Shareholders Near Threshold to Meet HSBC's Top Executives
Hong Kongers have been mobilizing to recruit 5 percent of the shareholder base – the threshold required to trigger an extraordinary general meeting – to confront the bank over scrapped dividends.
A group named «HSBC Shareholder Alliance» has collected over 5,000 shareholders as of yesterday, or 3 percent of the British lender's shareholder base and 2 percent away from having the right to call for a meeting to meet the bank’s top executives.
HSBC’s decision to comply with the Bank of England’s call has enraged investors from Hong Kong whose retail investors own around one-third of the bank’s total shares and lost an estimated $1.3 billion from the latest dividend cancellation.

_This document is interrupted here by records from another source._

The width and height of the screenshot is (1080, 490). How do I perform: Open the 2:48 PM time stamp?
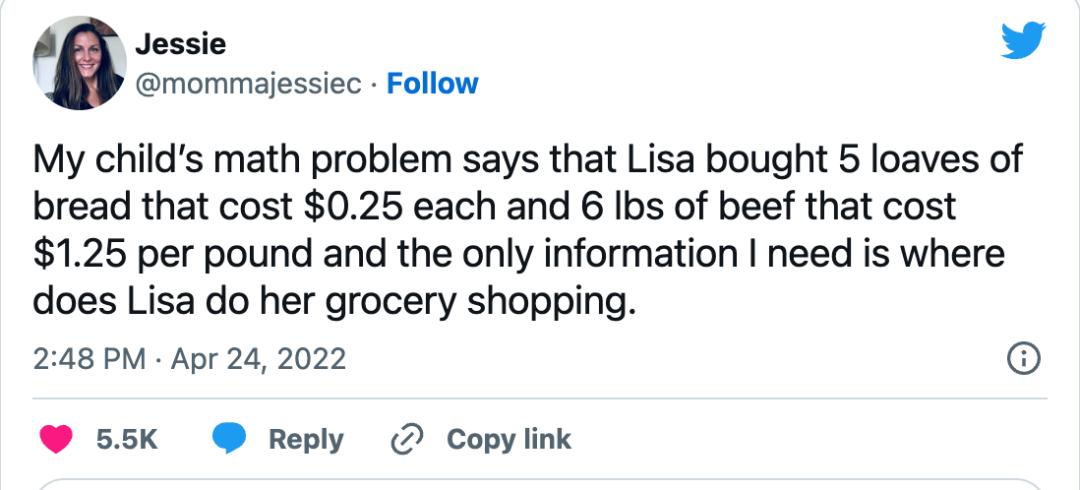tap(88, 358)
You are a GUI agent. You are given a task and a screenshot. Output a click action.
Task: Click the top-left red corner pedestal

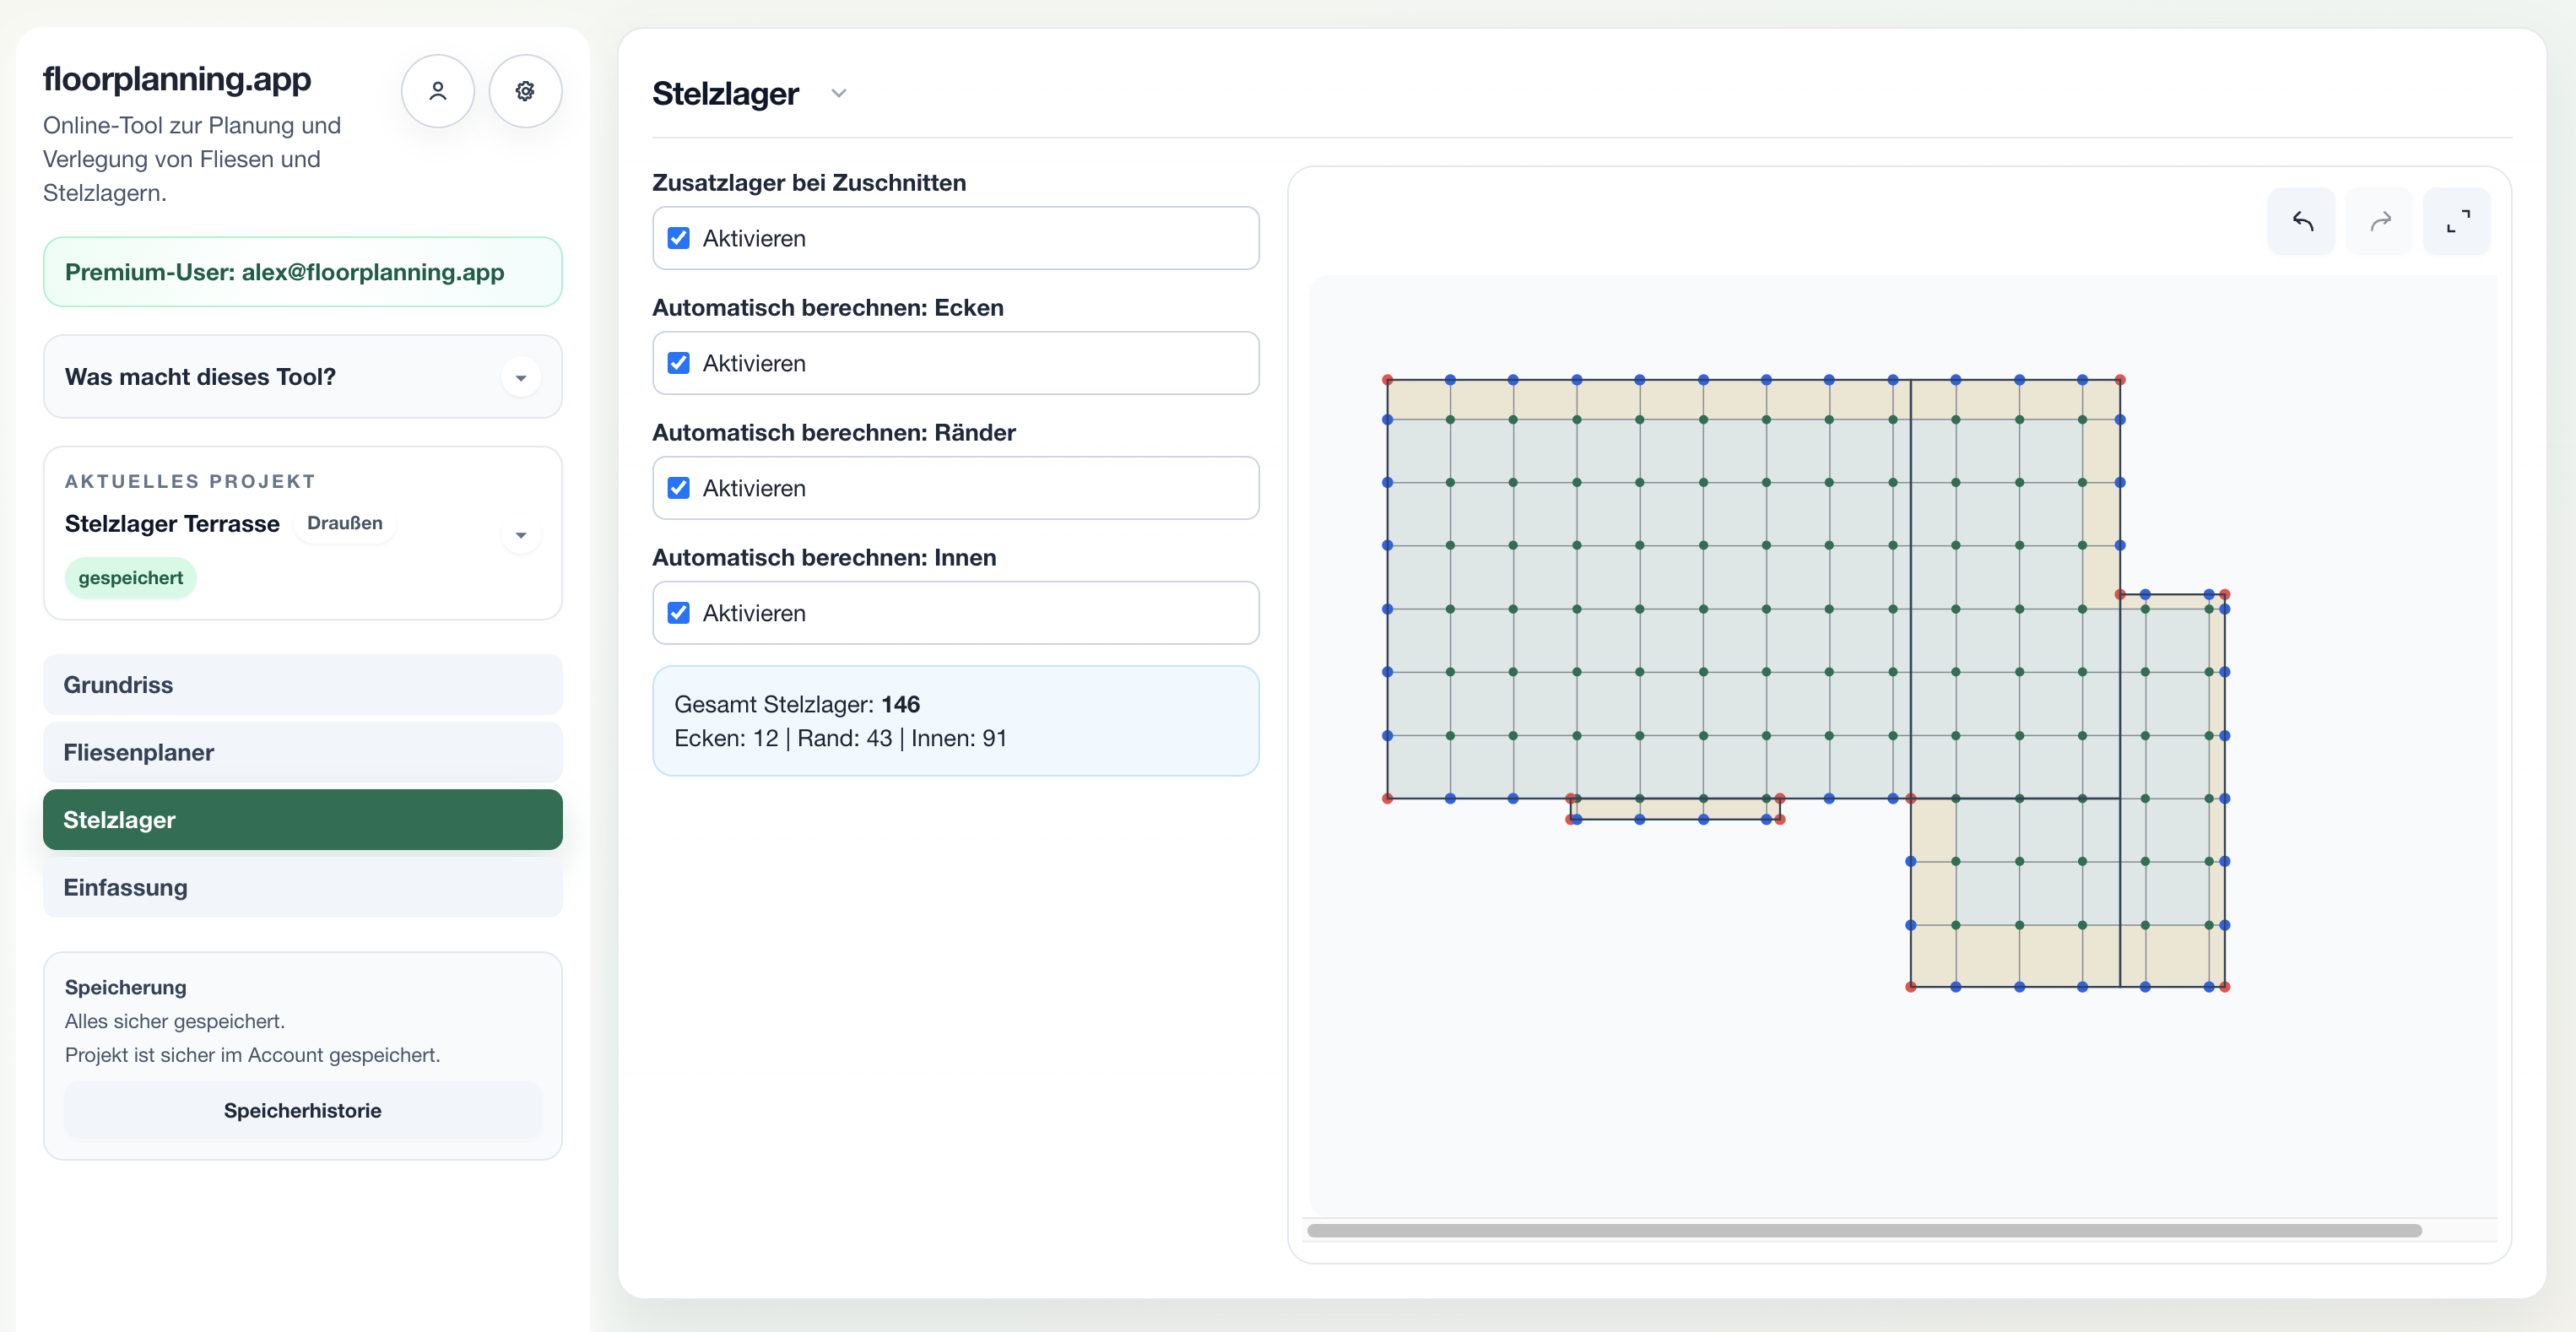click(1387, 380)
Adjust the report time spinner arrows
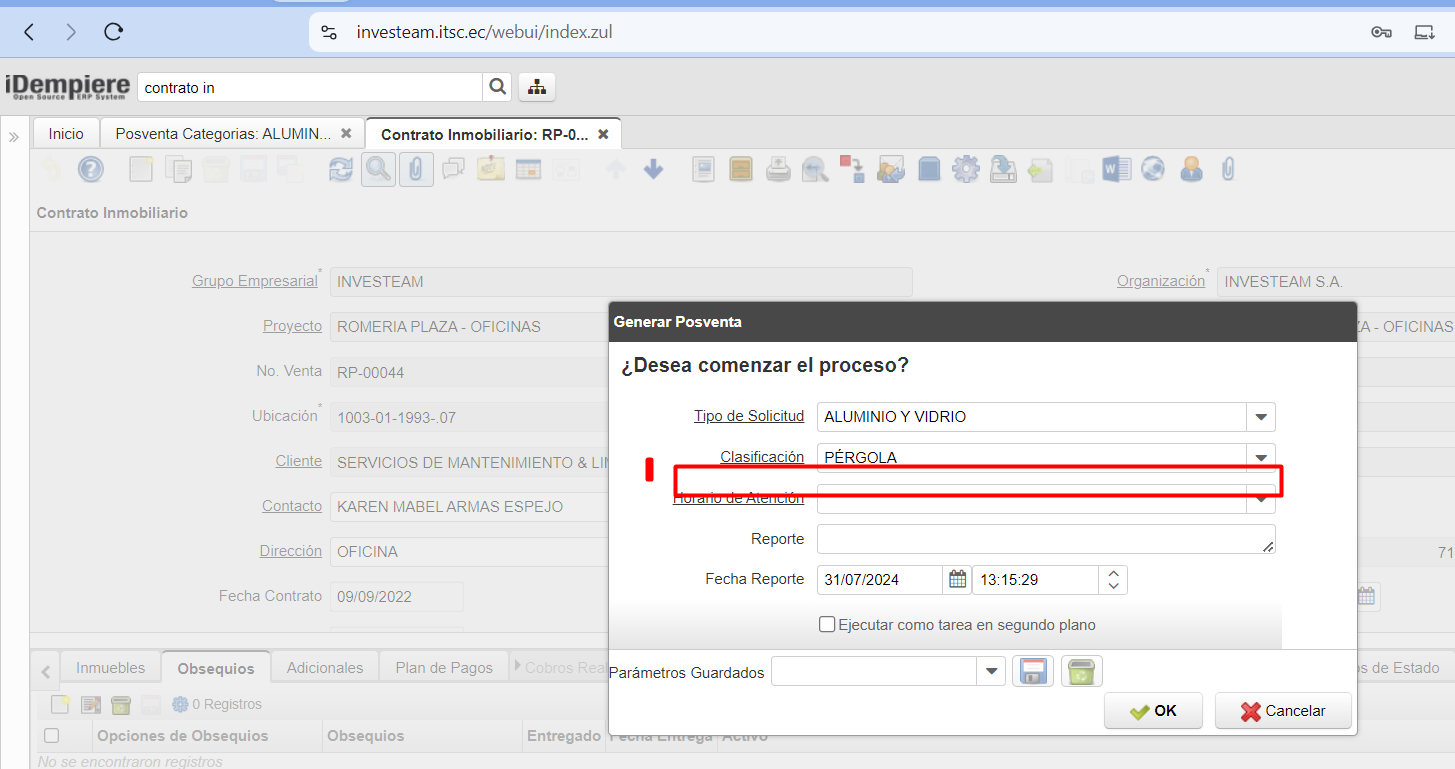Viewport: 1455px width, 769px height. 1113,579
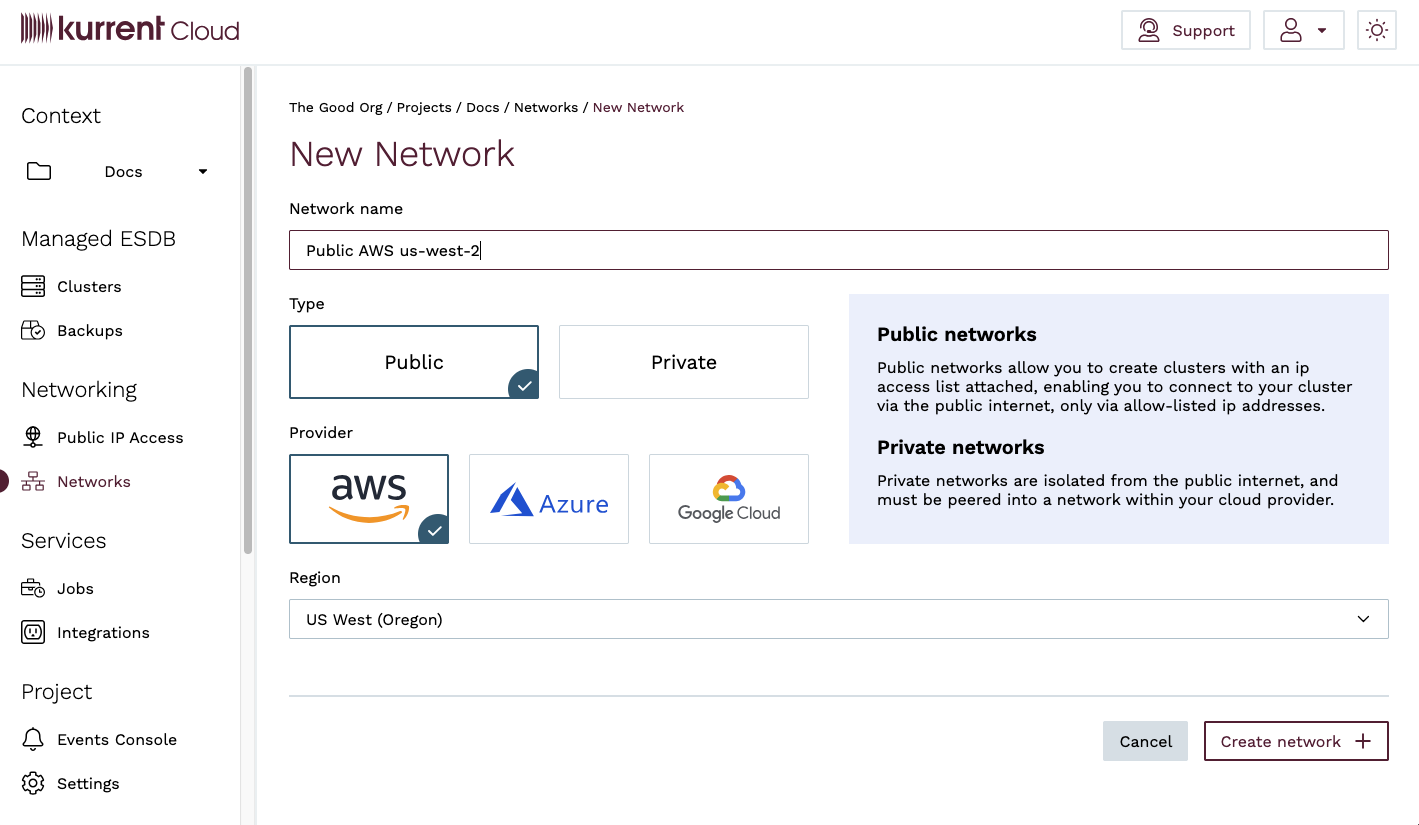Toggle light/dark theme with sun icon
The height and width of the screenshot is (825, 1419).
1377,29
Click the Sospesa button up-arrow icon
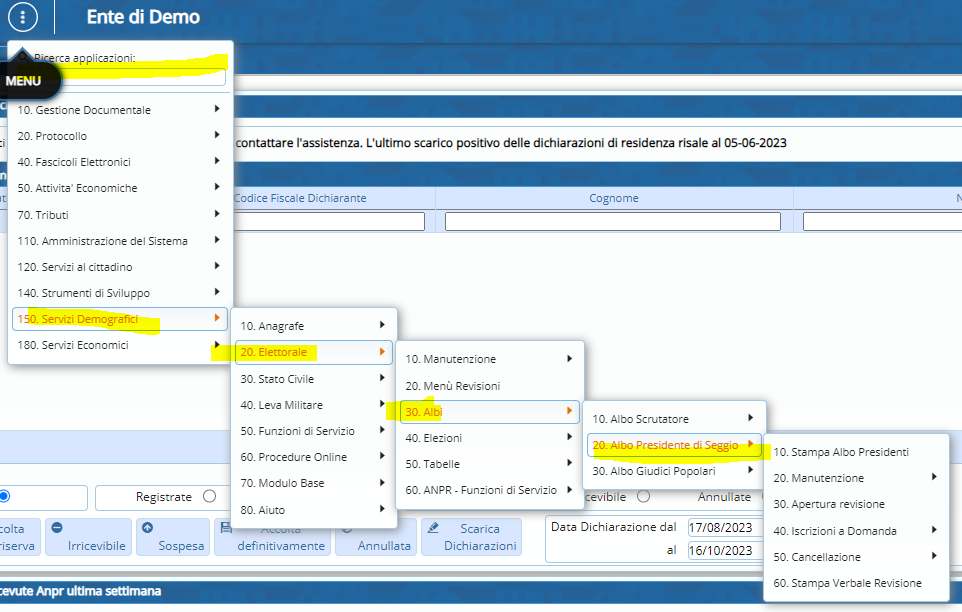Image resolution: width=962 pixels, height=612 pixels. tap(149, 527)
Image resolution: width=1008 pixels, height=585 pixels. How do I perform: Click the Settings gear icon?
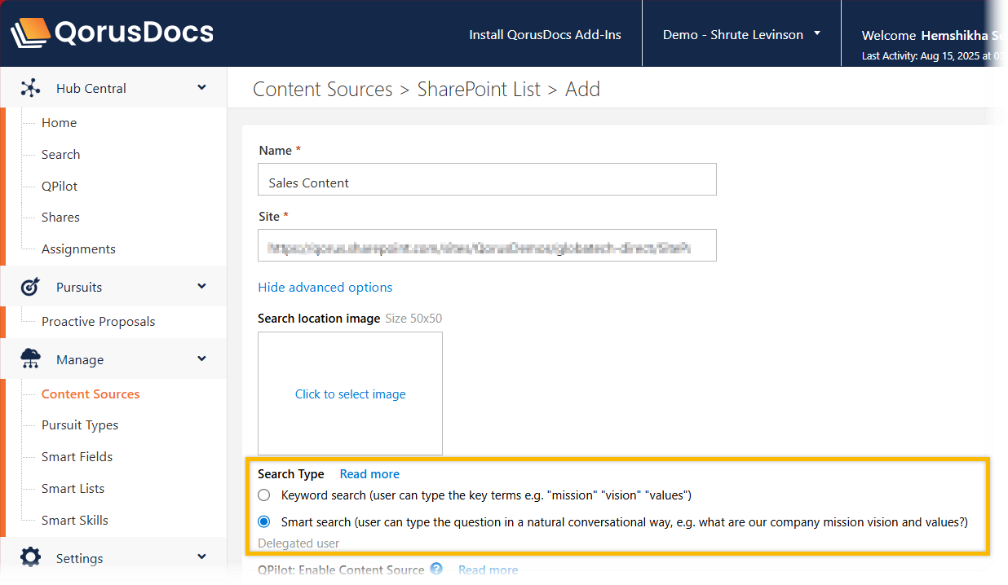click(31, 558)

According to an «SCMP» report, more groups are being recruited to add pressure both directly to London and through Hong Kong. In addition to another group of 100 shareholders, the 420,000-strong Hong Kong Federation of Trade Unions has also joined and recently sent a letter to the local financial secretary Paul Chan Mo-po urging intervention.
Legacy of HSBC Stock
In addition to birthplace roots, HSBC shares to Hong Kongers have had a unique legacy that extends merely trading or portfolio management. Whilst undoubtedly not the responsibility of a profit-making entity, its high dividends – the current cut would yield 5.8 percent – legitimately serve as a source of income for many of the more needy in the city.
And in addition to pure financial implications, the bank’s stock has also been traditionally utilized as a gift akin to gold for newlyweds, fresh graduates, children savings and more. This gold-like status is likely to have provided technical market support over the years through the city’s retentive tendencies for the stock especially from those that rely on its dividends for real income.